[Start of Attachment]

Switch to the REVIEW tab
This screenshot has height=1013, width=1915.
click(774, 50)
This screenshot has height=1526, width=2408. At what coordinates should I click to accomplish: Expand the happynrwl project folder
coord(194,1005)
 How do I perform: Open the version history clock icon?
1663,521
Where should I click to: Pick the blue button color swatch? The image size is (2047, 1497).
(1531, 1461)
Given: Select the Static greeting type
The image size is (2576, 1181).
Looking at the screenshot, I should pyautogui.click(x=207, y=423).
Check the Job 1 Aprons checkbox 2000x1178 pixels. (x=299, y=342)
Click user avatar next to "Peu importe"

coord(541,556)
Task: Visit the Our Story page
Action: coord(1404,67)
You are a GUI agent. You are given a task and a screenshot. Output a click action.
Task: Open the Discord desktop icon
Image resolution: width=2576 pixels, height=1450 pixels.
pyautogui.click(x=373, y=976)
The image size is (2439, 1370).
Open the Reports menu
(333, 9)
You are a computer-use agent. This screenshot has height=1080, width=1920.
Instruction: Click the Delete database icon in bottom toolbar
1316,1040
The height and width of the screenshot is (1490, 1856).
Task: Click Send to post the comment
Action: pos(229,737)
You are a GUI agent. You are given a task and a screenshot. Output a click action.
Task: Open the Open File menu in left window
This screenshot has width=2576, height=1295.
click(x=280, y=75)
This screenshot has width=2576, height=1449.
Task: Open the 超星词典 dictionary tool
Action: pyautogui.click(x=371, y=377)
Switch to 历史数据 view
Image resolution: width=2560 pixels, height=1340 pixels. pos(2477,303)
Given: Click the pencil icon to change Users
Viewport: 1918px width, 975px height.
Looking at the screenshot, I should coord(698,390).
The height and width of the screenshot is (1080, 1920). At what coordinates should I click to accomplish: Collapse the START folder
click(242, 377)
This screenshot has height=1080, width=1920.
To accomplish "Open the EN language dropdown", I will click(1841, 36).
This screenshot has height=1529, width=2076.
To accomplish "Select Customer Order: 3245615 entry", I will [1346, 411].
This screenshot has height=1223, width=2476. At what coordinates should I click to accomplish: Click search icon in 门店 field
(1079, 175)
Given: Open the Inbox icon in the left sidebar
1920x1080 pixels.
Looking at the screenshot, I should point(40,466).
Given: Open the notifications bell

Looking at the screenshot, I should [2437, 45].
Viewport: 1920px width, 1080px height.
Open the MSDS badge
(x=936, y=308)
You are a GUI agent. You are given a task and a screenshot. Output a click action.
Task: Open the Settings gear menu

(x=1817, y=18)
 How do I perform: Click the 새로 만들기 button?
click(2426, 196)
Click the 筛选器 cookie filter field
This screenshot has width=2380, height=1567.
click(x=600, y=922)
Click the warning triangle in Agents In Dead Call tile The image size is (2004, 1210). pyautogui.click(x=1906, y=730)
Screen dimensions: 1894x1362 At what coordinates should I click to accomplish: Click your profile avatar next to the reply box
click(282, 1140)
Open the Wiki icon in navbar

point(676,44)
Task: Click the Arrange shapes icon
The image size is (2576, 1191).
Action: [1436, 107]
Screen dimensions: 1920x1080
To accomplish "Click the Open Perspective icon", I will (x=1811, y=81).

[End of Attachment]

WHAT IS BEING ASKED >> An exact reproduction of all the entries, complete to the last line, is needed.

YOUR SOLUTION >>
Switch to the REVIEW tab
This screenshot has height=1013, width=1915.
click(774, 50)
This screenshot has height=1526, width=2408. At what coordinates should I click to accomplish: Expand the happynrwl project folder
coord(194,1005)
 How do I perform: Open the version history clock icon?
1663,521
Where should I click to: Pick the blue button color swatch? The image size is (2047, 1497).
(1531, 1461)
Given: Select the Static greeting type
The image size is (2576, 1181).
Looking at the screenshot, I should pyautogui.click(x=207, y=423).
Check the Job 1 Aprons checkbox 2000x1178 pixels. (x=299, y=342)
Click user avatar next to "Peu importe"

coord(541,556)
Task: Visit the Our Story page
Action: coord(1404,67)
You are a GUI agent. You are given a task and a screenshot. Output a click action.
Task: Open the Discord desktop icon
Image resolution: width=2576 pixels, height=1450 pixels.
pyautogui.click(x=373, y=976)
The image size is (2439, 1370).
Open the Reports menu
(333, 9)
You are a computer-use agent. This screenshot has height=1080, width=1920.
Instruction: Click the Delete database icon in bottom toolbar
1316,1040
The height and width of the screenshot is (1490, 1856).
Task: Click Send to post the comment
Action: pos(229,737)
You are a GUI agent. You are given a task and a screenshot. Output a click action.
Task: Open the Open File menu in left window
This screenshot has width=2576, height=1295.
click(x=280, y=75)
This screenshot has width=2576, height=1449.
Task: Open the 超星词典 dictionary tool
Action: pyautogui.click(x=371, y=377)
Switch to 历史数据 view
Image resolution: width=2560 pixels, height=1340 pixels. pos(2477,303)
Given: Click the pencil icon to change Users
Viewport: 1918px width, 975px height.
Looking at the screenshot, I should coord(698,390).
The height and width of the screenshot is (1080, 1920). At what coordinates should I click to accomplish: Collapse the START folder
click(242, 377)
This screenshot has height=1080, width=1920.
To accomplish "Open the EN language dropdown", I will click(1841, 36).
This screenshot has height=1529, width=2076.
To accomplish "Select Customer Order: 3245615 entry", I will [1346, 411].
This screenshot has height=1223, width=2476. At what coordinates should I click to accomplish: Click search icon in 门店 field
(1079, 175)
Given: Open the Inbox icon in the left sidebar
1920x1080 pixels.
Looking at the screenshot, I should point(40,466).
Given: Open the notifications bell

Looking at the screenshot, I should [2437, 45].
Viewport: 1920px width, 1080px height.
Open the MSDS badge
(x=936, y=308)
You are a GUI agent. You are given a task and a screenshot. Output a click action.
Task: Open the Settings gear menu

(x=1817, y=18)
 How do I perform: Click the 새로 만들기 button?
click(2426, 196)
Click the 筛选器 cookie filter field
This screenshot has width=2380, height=1567.
click(x=600, y=922)
Click the warning triangle in Agents In Dead Call tile The image size is (2004, 1210). pyautogui.click(x=1906, y=730)
Screen dimensions: 1894x1362 At what coordinates should I click to accomplish: Click your profile avatar next to the reply box
click(282, 1140)
Open the Wiki icon in navbar

point(676,44)
Task: Click the Arrange shapes icon
The image size is (2576, 1191).
Action: [1436, 107]
Screen dimensions: 1920x1080
To accomplish "Click the Open Perspective icon", I will (x=1811, y=81).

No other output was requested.